Data for analysis START

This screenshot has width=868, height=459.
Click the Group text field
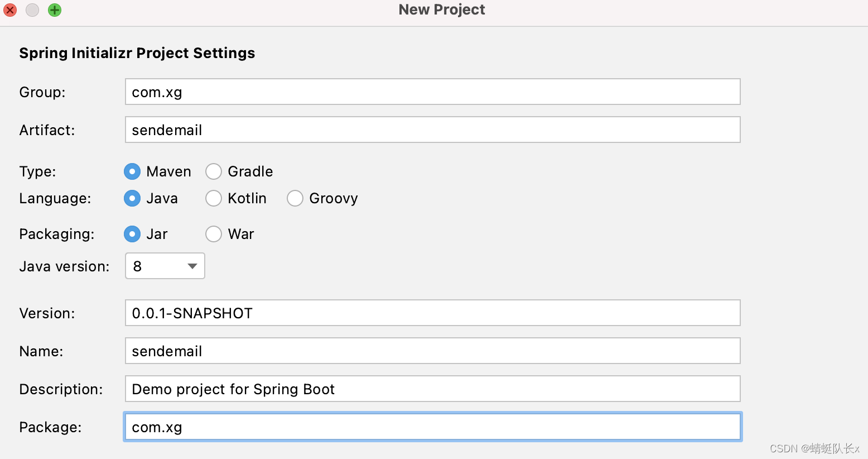point(432,92)
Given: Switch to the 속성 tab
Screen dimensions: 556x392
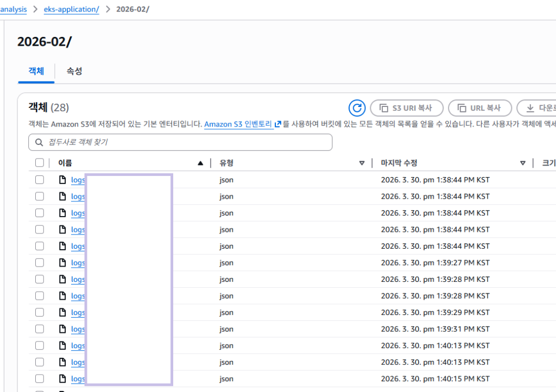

Data for analysis END

Directions for this task:
Exactly the lines from the one containing "Click the Group text field" through the last line of the data above should be output, both ends included, with every picture left out.

Solution:
Click the Group text field
point(432,92)
Given: Switch to the 속성 tab
Screen dimensions: 556x392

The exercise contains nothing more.